INSTRUCTIONS TO FOLLOW → When the string "will" is part of a line below, that line should be copied.

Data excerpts
- - - -
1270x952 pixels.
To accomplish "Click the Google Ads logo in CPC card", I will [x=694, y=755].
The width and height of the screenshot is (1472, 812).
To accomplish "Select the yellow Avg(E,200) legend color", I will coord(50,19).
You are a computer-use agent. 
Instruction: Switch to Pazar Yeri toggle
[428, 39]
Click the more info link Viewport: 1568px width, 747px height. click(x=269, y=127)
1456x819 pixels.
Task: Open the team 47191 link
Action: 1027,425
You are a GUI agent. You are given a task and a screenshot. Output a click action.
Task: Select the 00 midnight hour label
- - - -
ANSWER FOR THE TASK →
To accomplish "Click the Google Ads logo in CPC card", I will [x=694, y=755].
To accomplish "Select the yellow Avg(E,200) legend color", I will coord(50,19).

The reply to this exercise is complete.